Coop seems content to continue with his new income stream, teaming up with Westmont housekeeper Elaina (Aimee Carrero) to rob his friends and neighbors of their most valuable possessions and then pawn them off on the black market. However, the arrival of a new billionaire neighbor, Owen Ashe (a perfectly cast James Marsden), soon proves to Coop that being suspected of murder is hardly on the list of terrible things that could happen to him, especially when he’s too busy providing a life he’s not sure he wants anymore.

At first glance, Ashe seems like a charming man-boy who throws his money around like tic tacs and makes money. friends such as collectibles. Yet there is something lurking beneath the surface that is so devilishly disturbing and sinister that it unnerves even Coop. There is a sinister quality to the widowed father’s appeal that lingers throughout the season. An absolutely sensational performance from Marsden proves that no matter how much people think they know about the filthy rich, they actually don’t understand anything.

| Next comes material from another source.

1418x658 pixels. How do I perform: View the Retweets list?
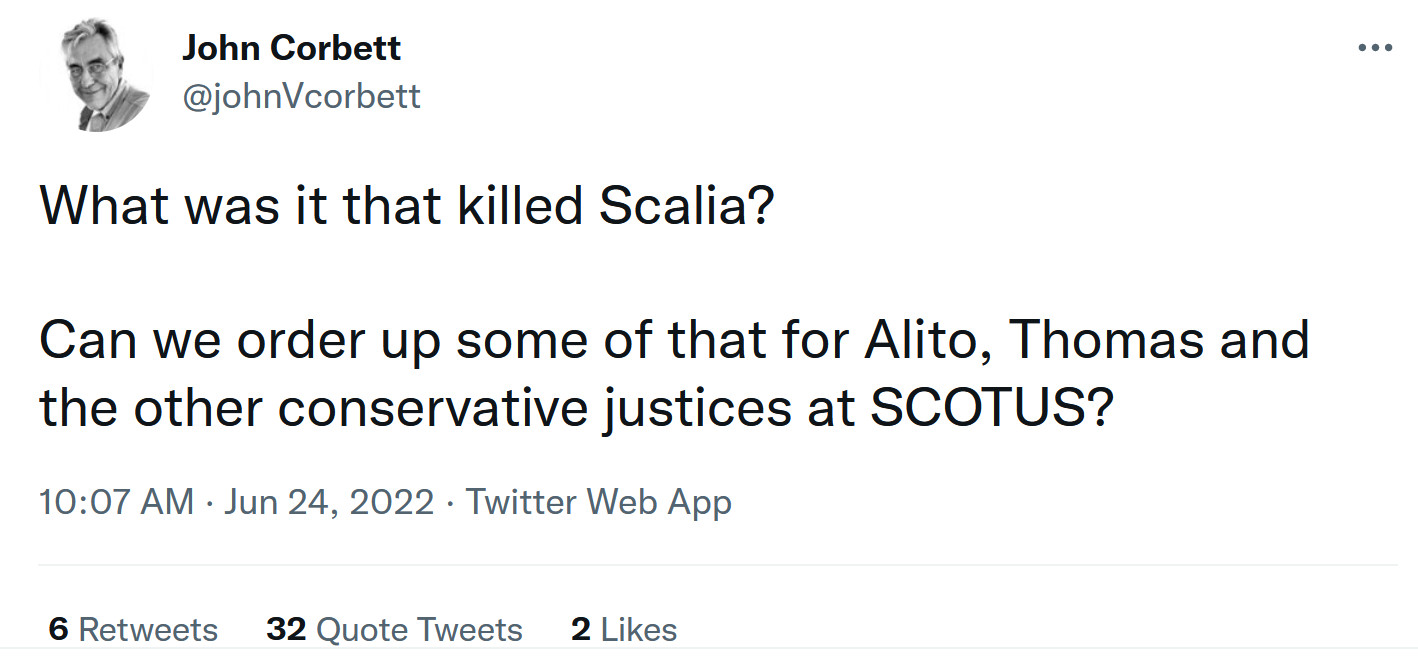(133, 629)
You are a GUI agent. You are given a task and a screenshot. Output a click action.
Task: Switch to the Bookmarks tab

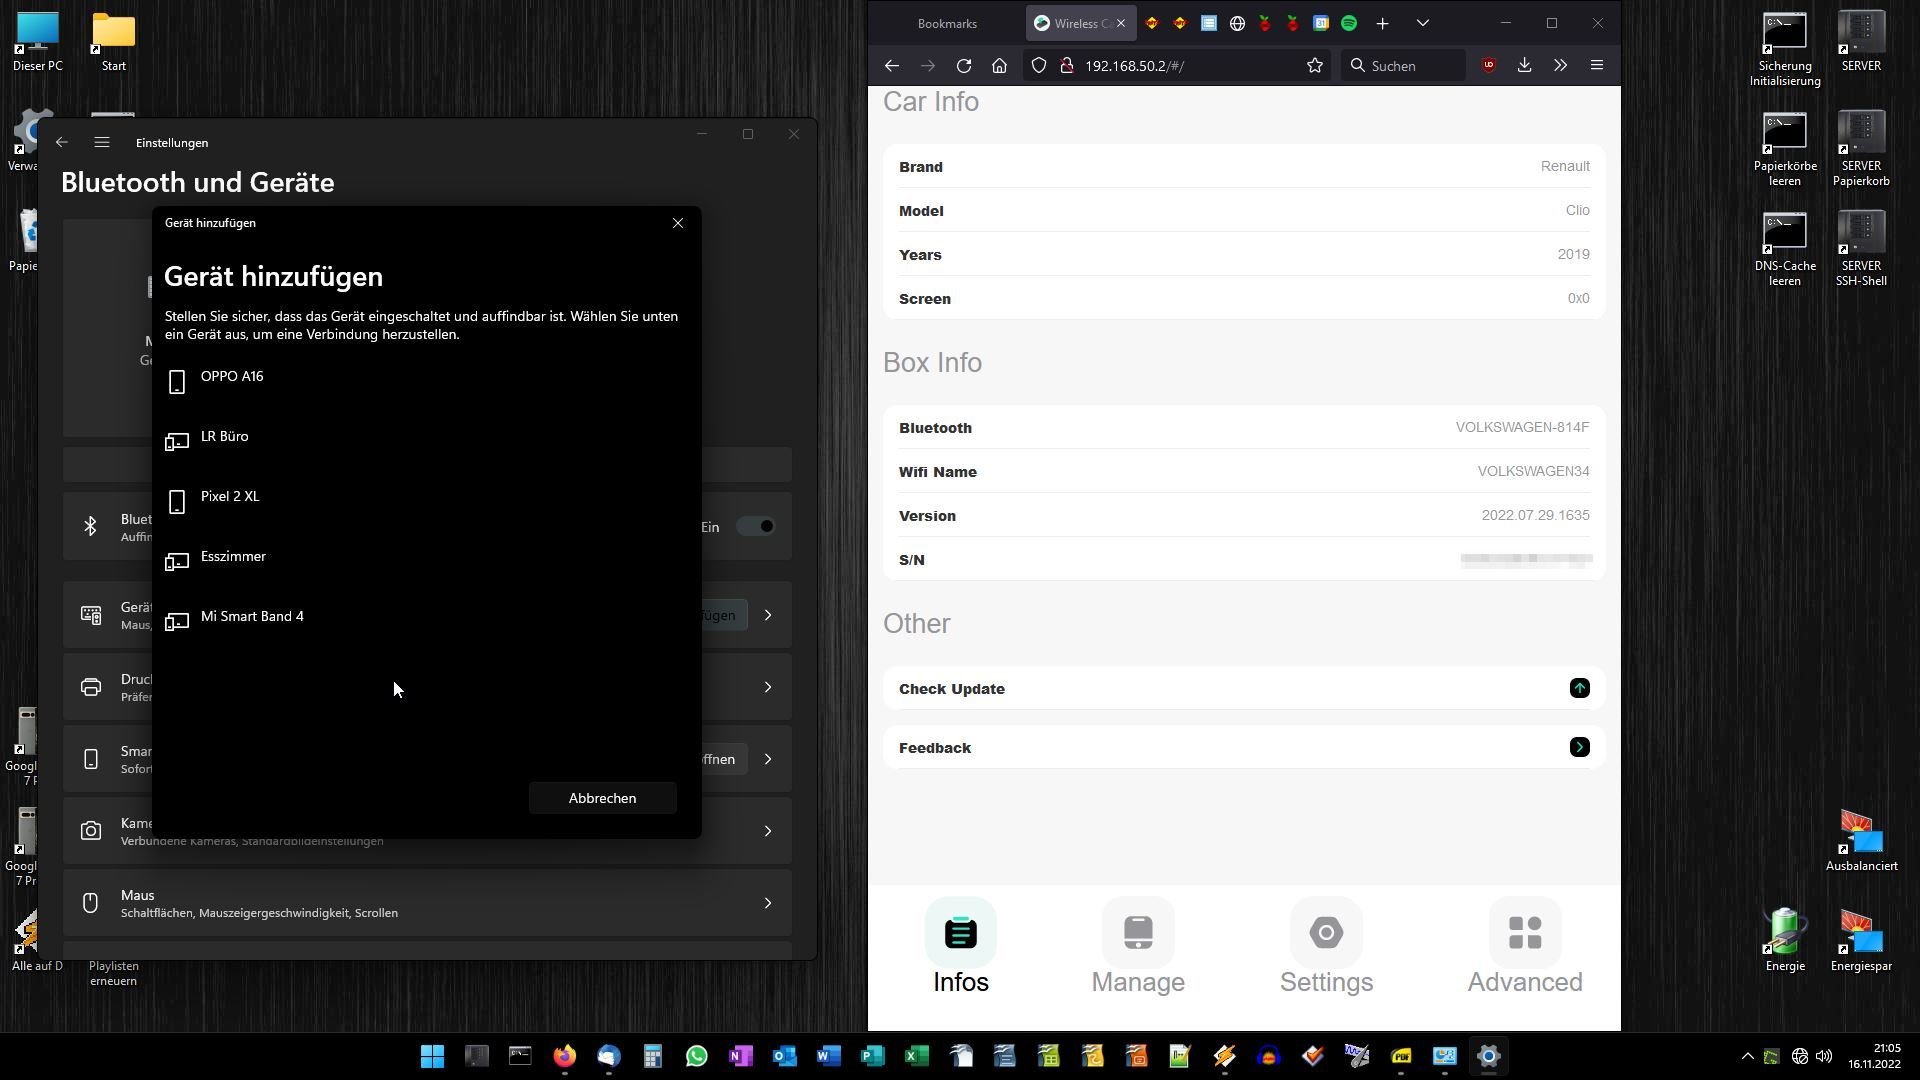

Ashe easily draws in the citizens of Westmont and clings to them, preventing them from getting away before his true nature emerges.

Yet this ten-episode second season isn’t just Coop and Ashe’s show. In the midst of an unexpected life change, Barney (Hoon Lee), Coop’s best friend and business manager, finds himself crossing the moral line as his wife Grace (Eunice Bae) grows increasingly suspicious. Former NBA champion Nick Brandes (Mark Tallman) is moving on after a bad breakup with Mel (Amanda Peet), Coop’s ex-wife. Mel is adrift after being fired from her job as a therapist and isolated from her friend group due to Coop and Sam’s (Olivia Munn) affair. She is also becoming increasingly angry, especially as perimenopause begins to wreak havoc on her body. Although Sam is a social leper at Westmont, Ashe’s interest in her could be the currency she needs to return to the in-crowd. This season also focuses on Coop and Mel’s teenage children, Tori (Isabel Gravitt) and Hunter (Donovan Colan), as well as Ali (Lena Hall), Coop’s sister, as she tries to find her footing without Coop looming over her.

Season 2 leans completely towards the bizarre. It has yachts, nice cars, businesses and piles of dog poop. Yet it is also surprisingly tender and reflective. Episode 6, “For Everything Else, There Was Bowling,” acts as an interlude in the season, reminding the audience that despite all the privilege and chaos swirling around Coop, he is only human and that life, especially the most devastating parts of it, affects everyone, no matter where they are on the socio-economic scale.

In its second season, ‘Your Friends & Neighbors’ ups the ante and reveals a world Coop and his Westmont comrades had never before encountered. While this season has some crazy moments, especially from Mel’s perspective, the series has never been more fun or shocking. It proves once again that with enough money and access there are no rules, and the sky really is the limit.

See also  Amazon MGM Studios and Pimienta Films wrap first joint film 'Drama King'

Season 2 of Your Friends & Neighbors premieres April 3 on Apple TV, with new episodes released weekly on Fridays.